Rows from a data source:
+---+

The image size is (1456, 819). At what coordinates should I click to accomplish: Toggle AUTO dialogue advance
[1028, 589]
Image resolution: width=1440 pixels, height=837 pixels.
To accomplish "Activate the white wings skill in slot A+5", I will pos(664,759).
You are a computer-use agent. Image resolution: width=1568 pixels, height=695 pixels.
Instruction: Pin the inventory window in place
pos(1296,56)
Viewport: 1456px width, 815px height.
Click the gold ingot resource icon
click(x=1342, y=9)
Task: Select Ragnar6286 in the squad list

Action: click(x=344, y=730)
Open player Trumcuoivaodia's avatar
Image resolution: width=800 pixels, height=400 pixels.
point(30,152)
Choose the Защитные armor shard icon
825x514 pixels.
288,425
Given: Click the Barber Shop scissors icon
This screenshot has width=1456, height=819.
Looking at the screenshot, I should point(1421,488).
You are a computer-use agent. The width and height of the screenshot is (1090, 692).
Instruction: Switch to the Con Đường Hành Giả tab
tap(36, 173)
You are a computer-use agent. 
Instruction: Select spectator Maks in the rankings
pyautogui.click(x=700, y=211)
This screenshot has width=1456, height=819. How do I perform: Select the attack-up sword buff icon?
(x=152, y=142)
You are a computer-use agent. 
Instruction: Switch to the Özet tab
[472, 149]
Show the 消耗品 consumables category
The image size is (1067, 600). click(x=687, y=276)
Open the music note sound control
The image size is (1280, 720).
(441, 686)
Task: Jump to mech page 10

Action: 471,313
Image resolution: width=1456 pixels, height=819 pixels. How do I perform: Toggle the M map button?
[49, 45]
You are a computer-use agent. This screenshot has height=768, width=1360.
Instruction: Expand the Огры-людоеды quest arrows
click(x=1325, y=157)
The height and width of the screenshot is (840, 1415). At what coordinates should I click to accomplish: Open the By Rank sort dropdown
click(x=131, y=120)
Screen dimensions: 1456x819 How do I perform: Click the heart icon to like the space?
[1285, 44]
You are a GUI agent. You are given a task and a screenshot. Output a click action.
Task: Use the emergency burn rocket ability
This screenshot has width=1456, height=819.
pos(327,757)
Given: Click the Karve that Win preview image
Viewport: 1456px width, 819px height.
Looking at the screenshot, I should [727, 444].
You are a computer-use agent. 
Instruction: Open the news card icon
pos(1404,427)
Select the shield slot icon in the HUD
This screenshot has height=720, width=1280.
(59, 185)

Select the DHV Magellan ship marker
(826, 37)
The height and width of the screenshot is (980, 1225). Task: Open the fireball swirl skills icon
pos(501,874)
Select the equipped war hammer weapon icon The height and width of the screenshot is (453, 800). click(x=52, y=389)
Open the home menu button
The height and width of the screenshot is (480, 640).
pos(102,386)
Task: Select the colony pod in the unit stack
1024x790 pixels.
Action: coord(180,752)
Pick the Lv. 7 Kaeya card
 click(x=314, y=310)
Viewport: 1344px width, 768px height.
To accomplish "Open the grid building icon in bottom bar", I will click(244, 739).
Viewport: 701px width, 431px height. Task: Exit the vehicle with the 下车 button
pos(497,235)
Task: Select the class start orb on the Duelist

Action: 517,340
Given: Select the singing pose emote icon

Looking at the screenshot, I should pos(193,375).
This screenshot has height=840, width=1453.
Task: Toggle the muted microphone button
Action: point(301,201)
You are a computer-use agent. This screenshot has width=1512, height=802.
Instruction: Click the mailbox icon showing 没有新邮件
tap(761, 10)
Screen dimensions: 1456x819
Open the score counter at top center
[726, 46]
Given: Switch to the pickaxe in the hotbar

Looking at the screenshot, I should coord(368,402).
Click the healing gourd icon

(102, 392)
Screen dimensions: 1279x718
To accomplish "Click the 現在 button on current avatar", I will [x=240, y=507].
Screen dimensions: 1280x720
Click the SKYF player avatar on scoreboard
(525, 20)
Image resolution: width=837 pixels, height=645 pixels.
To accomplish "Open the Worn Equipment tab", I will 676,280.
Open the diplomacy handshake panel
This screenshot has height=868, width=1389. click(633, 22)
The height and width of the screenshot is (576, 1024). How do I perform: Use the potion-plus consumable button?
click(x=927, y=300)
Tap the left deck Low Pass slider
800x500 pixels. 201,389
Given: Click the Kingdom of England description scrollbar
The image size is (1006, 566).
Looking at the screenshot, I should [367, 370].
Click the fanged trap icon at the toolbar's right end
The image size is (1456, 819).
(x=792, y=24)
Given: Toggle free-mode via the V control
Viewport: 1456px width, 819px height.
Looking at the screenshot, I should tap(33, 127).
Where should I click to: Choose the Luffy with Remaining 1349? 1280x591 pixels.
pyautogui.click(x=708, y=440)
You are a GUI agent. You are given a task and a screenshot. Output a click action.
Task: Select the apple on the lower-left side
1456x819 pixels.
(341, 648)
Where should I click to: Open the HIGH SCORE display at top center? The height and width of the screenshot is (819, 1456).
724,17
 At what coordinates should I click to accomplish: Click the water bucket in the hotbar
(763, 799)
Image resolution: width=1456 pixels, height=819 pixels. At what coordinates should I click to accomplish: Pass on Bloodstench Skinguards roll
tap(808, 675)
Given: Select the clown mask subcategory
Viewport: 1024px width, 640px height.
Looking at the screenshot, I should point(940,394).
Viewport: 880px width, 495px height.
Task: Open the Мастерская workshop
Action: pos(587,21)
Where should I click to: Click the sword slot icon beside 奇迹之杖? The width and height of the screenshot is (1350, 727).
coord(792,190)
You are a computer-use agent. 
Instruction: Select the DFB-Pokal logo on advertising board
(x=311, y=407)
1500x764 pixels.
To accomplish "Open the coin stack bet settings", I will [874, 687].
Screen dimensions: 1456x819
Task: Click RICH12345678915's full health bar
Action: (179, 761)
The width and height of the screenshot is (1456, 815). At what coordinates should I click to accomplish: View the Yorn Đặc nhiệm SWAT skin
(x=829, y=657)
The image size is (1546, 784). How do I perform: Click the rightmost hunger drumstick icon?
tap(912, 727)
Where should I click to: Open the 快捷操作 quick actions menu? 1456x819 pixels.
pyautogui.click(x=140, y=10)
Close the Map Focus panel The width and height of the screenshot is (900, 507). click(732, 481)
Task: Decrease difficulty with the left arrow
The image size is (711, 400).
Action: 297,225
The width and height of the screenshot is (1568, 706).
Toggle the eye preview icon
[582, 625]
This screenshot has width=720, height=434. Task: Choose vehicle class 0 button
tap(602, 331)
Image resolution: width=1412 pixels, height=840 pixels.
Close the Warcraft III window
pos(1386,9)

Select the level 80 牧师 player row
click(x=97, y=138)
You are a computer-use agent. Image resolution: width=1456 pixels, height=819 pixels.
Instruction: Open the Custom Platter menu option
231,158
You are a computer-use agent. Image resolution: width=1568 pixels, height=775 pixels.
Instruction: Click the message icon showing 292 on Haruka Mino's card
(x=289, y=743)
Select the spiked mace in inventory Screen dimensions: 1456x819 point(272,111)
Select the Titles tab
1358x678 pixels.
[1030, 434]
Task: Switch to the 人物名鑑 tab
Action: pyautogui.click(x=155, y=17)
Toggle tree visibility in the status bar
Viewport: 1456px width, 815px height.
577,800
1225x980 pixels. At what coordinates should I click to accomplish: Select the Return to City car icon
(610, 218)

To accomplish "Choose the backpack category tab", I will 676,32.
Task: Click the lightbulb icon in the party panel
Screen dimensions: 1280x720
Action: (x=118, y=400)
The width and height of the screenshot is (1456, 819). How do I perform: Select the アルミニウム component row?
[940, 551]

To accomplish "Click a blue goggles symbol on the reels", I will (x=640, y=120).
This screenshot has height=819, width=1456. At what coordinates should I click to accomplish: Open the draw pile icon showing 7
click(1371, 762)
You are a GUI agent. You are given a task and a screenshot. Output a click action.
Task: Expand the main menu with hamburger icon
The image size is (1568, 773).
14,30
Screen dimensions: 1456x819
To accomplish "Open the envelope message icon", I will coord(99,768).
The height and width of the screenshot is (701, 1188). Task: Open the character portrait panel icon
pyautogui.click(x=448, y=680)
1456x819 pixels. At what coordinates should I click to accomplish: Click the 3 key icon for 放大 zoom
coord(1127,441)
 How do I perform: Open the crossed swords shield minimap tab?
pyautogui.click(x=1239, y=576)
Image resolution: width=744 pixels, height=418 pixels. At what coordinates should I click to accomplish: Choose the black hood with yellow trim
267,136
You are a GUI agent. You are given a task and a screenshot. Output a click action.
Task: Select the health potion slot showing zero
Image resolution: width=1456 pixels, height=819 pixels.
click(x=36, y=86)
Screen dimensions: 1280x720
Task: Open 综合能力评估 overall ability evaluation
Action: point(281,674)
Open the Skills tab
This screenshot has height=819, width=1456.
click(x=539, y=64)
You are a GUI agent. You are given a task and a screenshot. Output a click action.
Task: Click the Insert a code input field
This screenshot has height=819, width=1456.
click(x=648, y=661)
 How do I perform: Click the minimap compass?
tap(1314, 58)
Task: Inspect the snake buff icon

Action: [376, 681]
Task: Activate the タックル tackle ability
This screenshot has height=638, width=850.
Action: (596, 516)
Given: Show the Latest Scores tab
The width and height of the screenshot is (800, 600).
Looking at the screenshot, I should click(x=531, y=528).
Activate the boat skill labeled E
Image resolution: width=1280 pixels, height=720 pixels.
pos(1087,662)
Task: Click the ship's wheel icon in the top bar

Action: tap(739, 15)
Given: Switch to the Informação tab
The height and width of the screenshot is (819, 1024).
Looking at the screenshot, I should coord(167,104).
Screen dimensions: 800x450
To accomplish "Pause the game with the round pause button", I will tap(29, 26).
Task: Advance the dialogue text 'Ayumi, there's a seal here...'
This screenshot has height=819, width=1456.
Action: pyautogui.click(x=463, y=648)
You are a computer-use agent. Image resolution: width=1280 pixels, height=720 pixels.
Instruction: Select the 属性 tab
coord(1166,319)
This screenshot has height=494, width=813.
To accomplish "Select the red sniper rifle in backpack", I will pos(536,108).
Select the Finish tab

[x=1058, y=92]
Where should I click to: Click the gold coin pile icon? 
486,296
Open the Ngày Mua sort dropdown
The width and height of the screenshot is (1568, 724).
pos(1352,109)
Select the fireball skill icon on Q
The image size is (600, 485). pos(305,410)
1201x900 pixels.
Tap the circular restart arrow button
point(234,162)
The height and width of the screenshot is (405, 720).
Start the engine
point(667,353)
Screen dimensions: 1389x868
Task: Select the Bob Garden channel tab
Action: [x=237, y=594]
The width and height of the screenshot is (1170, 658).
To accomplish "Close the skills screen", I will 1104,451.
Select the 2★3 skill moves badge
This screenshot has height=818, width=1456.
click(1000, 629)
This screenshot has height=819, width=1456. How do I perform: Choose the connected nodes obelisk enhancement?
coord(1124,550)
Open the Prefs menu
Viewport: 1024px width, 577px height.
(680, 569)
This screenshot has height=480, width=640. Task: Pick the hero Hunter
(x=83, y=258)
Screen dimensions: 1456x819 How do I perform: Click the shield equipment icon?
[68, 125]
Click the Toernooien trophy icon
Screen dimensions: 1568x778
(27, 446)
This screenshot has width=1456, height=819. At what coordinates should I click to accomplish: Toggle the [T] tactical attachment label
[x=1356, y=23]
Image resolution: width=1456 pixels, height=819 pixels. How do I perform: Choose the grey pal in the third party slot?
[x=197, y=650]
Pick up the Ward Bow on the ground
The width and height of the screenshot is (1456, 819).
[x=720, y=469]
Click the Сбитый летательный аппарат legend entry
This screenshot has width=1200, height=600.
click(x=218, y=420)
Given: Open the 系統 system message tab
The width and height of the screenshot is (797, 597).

+---+

AIM OF THE TASK: Convert the rows from the line containing "Pick up the Ward Bow on the ground" through the last row into a numbered list, skipping any blank lines.

CORRECT OUTPUT:
1. Pick up the Ward Bow on the ground
2. The width and height of the screenshot is (1456, 819).
3. [x=720, y=469]
4. Click the Сбитый летательный аппарат legend entry
5. This screenshot has width=1200, height=600.
6. click(x=218, y=420)
7. Given: Open the 系統 system message tab
8. The width and height of the screenshot is (797, 597).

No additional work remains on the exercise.